Using EIS experiences in KP’s strategy

She returned to Pasadena in mid-April and worked with a team of national Kaiser Permanente leaders on the next phase of the organization’s COVID-19 response, until her appointment ended in late June.

“Lisa was such an outstanding contributor to these efforts to address COVID prevention; we are so grateful to her, her mentors and to the CDC for the excellent work she’s done to help us on these two major projects,” said David C. Grossman, MD, MPH, Kaiser Permanente’s national senior medical director for Community Health.

The work includes developing ways to reduce COVID-19 infections within families and households, and a monitoring system to identify potential hot spots of emerging outbreaks.

“While both of these projects are still in development, I feel lucky to have the opportunity to contribute to a broader-scale approach to COVID-19 for our members and communities,” Dr. Oakley said.
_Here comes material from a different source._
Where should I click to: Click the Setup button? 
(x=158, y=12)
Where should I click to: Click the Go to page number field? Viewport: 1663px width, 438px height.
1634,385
Maternal health became research topic

Among the research Dr. Oakley is most proud of is a study she conducted with Dr. Lawrence and Dr. Tartof on race and ethnic disparities in maternal health outcomes. She investigated racial/ethnic disparities in the trends of severe maternal morbidity during delivery hospitalizations at Kaiser Permanente Southern California hospitals from 2008 to 2017. Severe maternal morbidity includes severe unexpected outcomes of labor and delivery such as sepsis, acute heart failure, eclampsia, and hysterectomy that can result in significant short-or long-term consequences to a woman’s health.

In the United States, rates of severe maternal morbidity have increased over the last 15 years. Women of color, and particularly black women, are at increased risk of experiencing severe maternal morbidity and mortality.

Dr. Lawrence said that one of the primary reasons she and Dr. Tartof selected Dr. Oakley to be the department’s EIS officer was her interest in health disparities and maternal and child health.

“I have studied disparities in gestational diabetes and other complications of pregnancy but had not examined severe maternal morbidity. We thought it was essential to look at this important outcome of pregnancy among our patients,” Dr. Lawrence said. “Consistent with other studies, we found that black women are at the highest risk of severe maternal morbidity while other women of color also had a significantly higher risk than non-Hispanic white women.”

The researchers also are working with 2 Southern California Permanente Medical Group physicians—an obstetrician who specializes in high-risk pregnancies, and a family medicine physician who is the co-lead of the SCPMG Equity, Inclusion and Diversity Team—to better understand the potential causes of these disparities and consider how to best address them.

Dr. Oakley has been a good ambassador

Dr. Tartof said that during her time with Kaiser Permanente, Dr. Oakley shined a bright positive light on the organization through her research and her leadership.

“Lisa did a tremendous job in so many different public health capacities and working with so many different health departments, including our own county health department,” Dr. Tartof said. “She moved seamlessly from one group to another, one situation to another, each time being very inclusive and very generous and naturally rising to a leadership position.”

Honored with health equity award

Due in part to this work, Dr. Oakley was the 2020 recipient of the Shalon M. Irving Health Equity Award given by the EIS Alumni Association for commitment to health equity and racial disparities research, Dr. Lawrence said.

The award was named in memory of Dr. Shalon Irving, an EIS alumnae who died unexpectedly in 2017, just 3 weeks after giving birth, calling attention to one of the widest of all racial disparities in women’s health, disproportionately high rates of maternal mortality among black women in the United States.

Dr. Oakley said her EIS experience was more than she could have ever hoped for.

“It was a really amazing balance of research, evaluation, and response, both domestic and international,” Dr. Oakley said. “You know, I don’t think I could have imagined a more varied EIS experience than what I’ve had.”